- INPUT DATA
++++++++++++++++++++
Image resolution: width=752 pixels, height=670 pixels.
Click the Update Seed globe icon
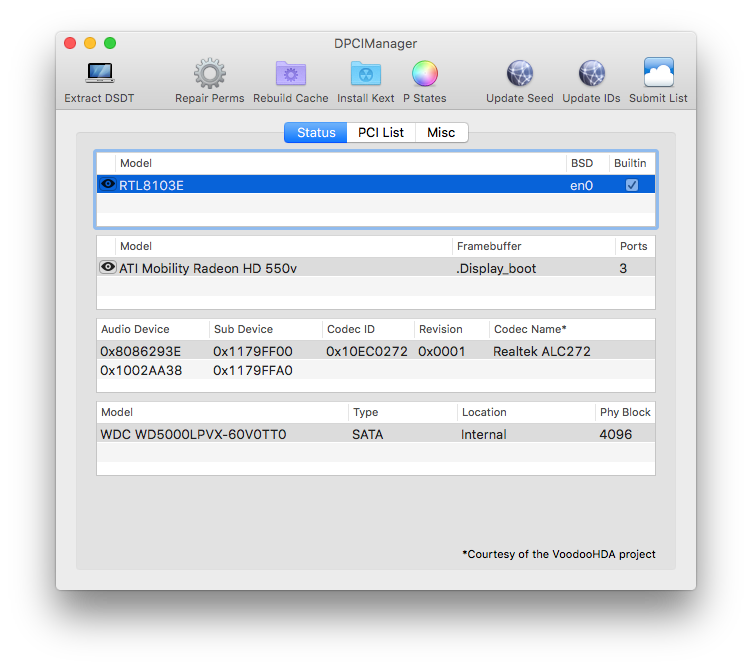coord(519,75)
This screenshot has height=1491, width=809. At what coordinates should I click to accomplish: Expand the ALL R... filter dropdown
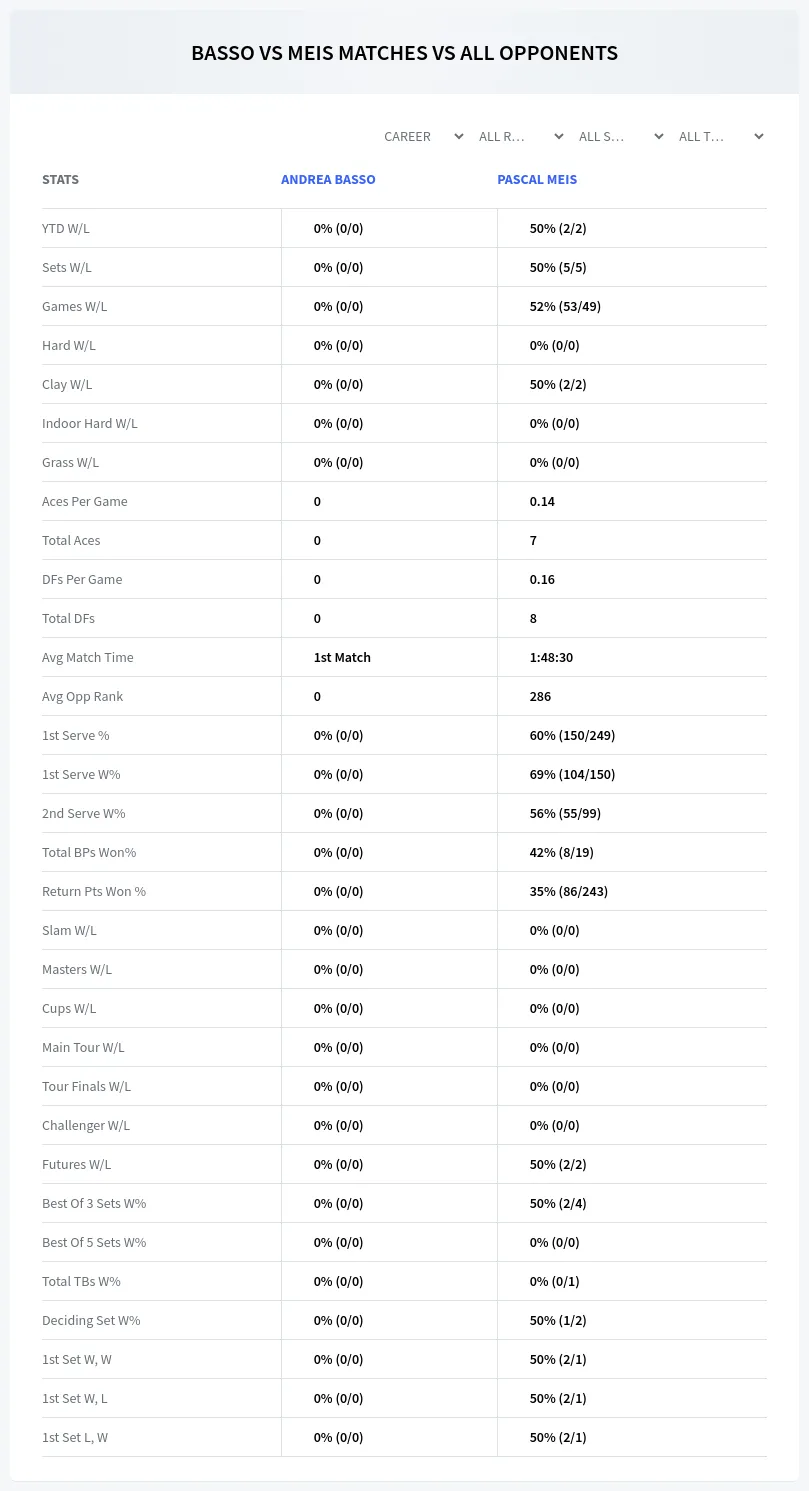[521, 136]
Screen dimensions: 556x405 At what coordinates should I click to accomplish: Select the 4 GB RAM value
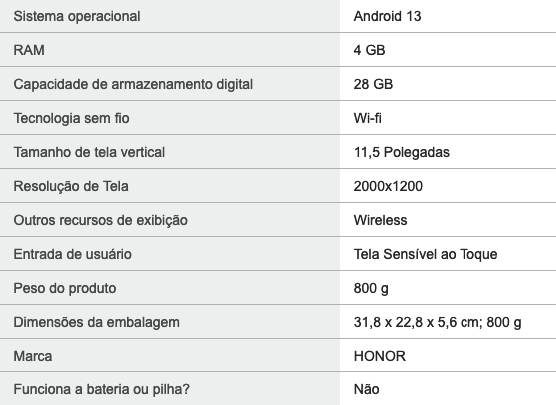pos(369,50)
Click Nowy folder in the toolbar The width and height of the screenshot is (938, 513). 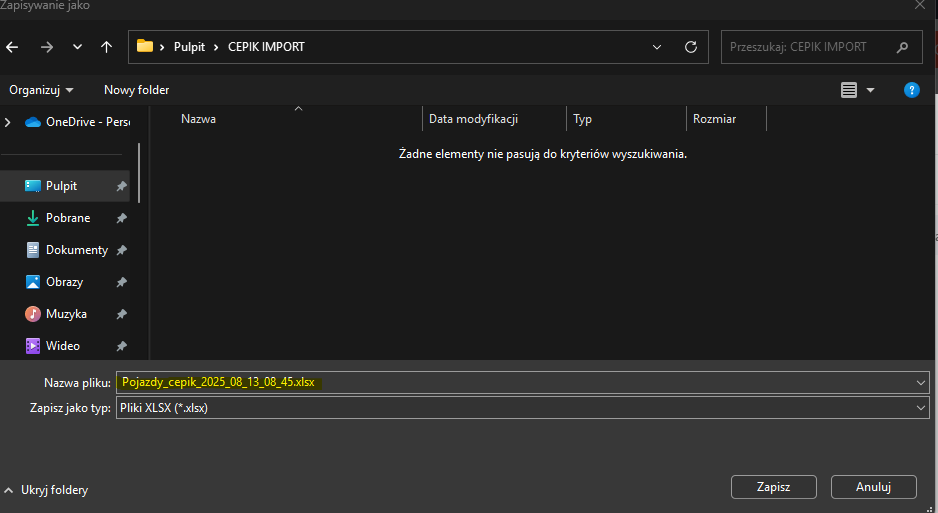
++++++++++++++++++++
- PROBLEM DESCRIPTION
Only the pictures are dropped when you print the material; everything else is copied exactly.

- EXERCISE RESPONSE
Image resolution: width=752 pixels, height=670 pixels.
Click the Update Seed globe icon
coord(519,75)
This screenshot has height=1491, width=809. At what coordinates should I click to accomplish: Expand the ALL R... filter dropdown
[521, 136]
Screen dimensions: 556x405 At what coordinates should I click to accomplish: Select the 4 GB RAM value
pos(369,50)
Click Nowy folder in the toolbar The width and height of the screenshot is (938, 513). 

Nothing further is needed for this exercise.